INFORMATION SUPPLIED.
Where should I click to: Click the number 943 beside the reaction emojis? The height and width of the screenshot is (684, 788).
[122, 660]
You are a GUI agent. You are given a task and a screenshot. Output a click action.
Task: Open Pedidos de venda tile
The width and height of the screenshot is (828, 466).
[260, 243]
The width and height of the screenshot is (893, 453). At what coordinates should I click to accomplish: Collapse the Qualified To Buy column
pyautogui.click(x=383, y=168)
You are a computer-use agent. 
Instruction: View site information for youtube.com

* * *

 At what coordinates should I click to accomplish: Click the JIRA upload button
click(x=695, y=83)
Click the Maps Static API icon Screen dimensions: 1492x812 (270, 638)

EXERCISE PROMPT. Retype the entries above exactly, but only from the line containing "Where should I" through the line containing "Instruction: View site", both included.

RESULT OF THIS TASK.
Where should I click to: Click the number 943 beside the reaction emojis? The height and width of the screenshot is (684, 788).
[122, 660]
You are a GUI agent. You are given a task and a screenshot. Output a click action.
Task: Open Pedidos de venda tile
The width and height of the screenshot is (828, 466).
[260, 243]
The width and height of the screenshot is (893, 453). At what coordinates should I click to accomplish: Collapse the Qualified To Buy column
pyautogui.click(x=383, y=168)
You are a computer-use agent. 
Instruction: View site information for youtube.com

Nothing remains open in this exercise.